Problem to work on
Produce the same data once more, line for line.

[Collection entries]
———
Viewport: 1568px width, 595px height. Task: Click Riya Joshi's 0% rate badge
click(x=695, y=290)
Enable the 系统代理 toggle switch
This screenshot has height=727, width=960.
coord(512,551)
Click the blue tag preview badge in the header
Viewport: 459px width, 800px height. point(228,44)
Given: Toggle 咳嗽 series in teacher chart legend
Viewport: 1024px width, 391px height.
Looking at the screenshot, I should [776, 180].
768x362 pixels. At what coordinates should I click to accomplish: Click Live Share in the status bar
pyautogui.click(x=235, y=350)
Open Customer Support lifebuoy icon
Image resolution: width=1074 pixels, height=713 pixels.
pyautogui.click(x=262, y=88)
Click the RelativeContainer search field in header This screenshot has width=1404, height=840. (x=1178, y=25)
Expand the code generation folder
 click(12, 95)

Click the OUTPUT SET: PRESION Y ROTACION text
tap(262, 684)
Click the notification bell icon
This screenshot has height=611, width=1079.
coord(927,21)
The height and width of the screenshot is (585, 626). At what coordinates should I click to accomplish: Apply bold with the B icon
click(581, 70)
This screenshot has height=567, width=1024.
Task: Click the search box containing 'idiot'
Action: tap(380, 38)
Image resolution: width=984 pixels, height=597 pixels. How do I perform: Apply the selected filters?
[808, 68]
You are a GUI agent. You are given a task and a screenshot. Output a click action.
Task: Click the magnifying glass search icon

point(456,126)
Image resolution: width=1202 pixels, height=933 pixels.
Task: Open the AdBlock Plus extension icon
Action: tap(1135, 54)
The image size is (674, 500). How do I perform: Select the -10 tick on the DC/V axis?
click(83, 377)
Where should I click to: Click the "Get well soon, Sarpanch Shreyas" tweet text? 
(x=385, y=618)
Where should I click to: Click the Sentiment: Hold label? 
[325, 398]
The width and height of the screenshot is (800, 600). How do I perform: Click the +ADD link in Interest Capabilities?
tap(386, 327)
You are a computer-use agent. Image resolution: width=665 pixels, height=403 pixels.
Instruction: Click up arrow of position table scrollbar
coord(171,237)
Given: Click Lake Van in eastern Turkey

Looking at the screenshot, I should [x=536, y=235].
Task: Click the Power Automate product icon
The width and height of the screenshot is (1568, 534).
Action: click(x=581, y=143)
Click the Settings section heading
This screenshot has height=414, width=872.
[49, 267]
———
Response to this exercise
Viewport: 1568px width, 595px height. Task: Click Riya Joshi's 0% rate badge
click(x=695, y=290)
Enable the 系统代理 toggle switch
This screenshot has height=727, width=960.
coord(512,551)
Click the blue tag preview badge in the header
Viewport: 459px width, 800px height. point(228,44)
Given: Toggle 咳嗽 series in teacher chart legend
Viewport: 1024px width, 391px height.
Looking at the screenshot, I should [776, 180].
768x362 pixels. At what coordinates should I click to accomplish: Click Live Share in the status bar
pyautogui.click(x=235, y=350)
Open Customer Support lifebuoy icon
Image resolution: width=1074 pixels, height=713 pixels.
pyautogui.click(x=262, y=88)
Click the RelativeContainer search field in header This screenshot has width=1404, height=840. (x=1178, y=25)
Expand the code generation folder
 click(12, 95)

Click the OUTPUT SET: PRESION Y ROTACION text
tap(262, 684)
Click the notification bell icon
This screenshot has height=611, width=1079.
coord(927,21)
The height and width of the screenshot is (585, 626). At what coordinates should I click to accomplish: Apply bold with the B icon
click(581, 70)
This screenshot has height=567, width=1024.
Task: Click the search box containing 'idiot'
Action: tap(380, 38)
Image resolution: width=984 pixels, height=597 pixels. How do I perform: Apply the selected filters?
[808, 68]
You are a GUI agent. You are given a task and a screenshot. Output a click action.
Task: Click the magnifying glass search icon

point(456,126)
Image resolution: width=1202 pixels, height=933 pixels.
Task: Open the AdBlock Plus extension icon
Action: tap(1135, 54)
The image size is (674, 500). How do I perform: Select the -10 tick on the DC/V axis?
click(83, 377)
Where should I click to: Click the "Get well soon, Sarpanch Shreyas" tweet text? 
(x=385, y=618)
Where should I click to: Click the Sentiment: Hold label? 
[325, 398]
The width and height of the screenshot is (800, 600). How do I perform: Click the +ADD link in Interest Capabilities?
tap(386, 327)
You are a computer-use agent. Image resolution: width=665 pixels, height=403 pixels.
Instruction: Click up arrow of position table scrollbar
coord(171,237)
Given: Click Lake Van in eastern Turkey

Looking at the screenshot, I should [x=536, y=235].
Task: Click the Power Automate product icon
The width and height of the screenshot is (1568, 534).
Action: click(x=581, y=143)
Click the Settings section heading
This screenshot has height=414, width=872.
[49, 267]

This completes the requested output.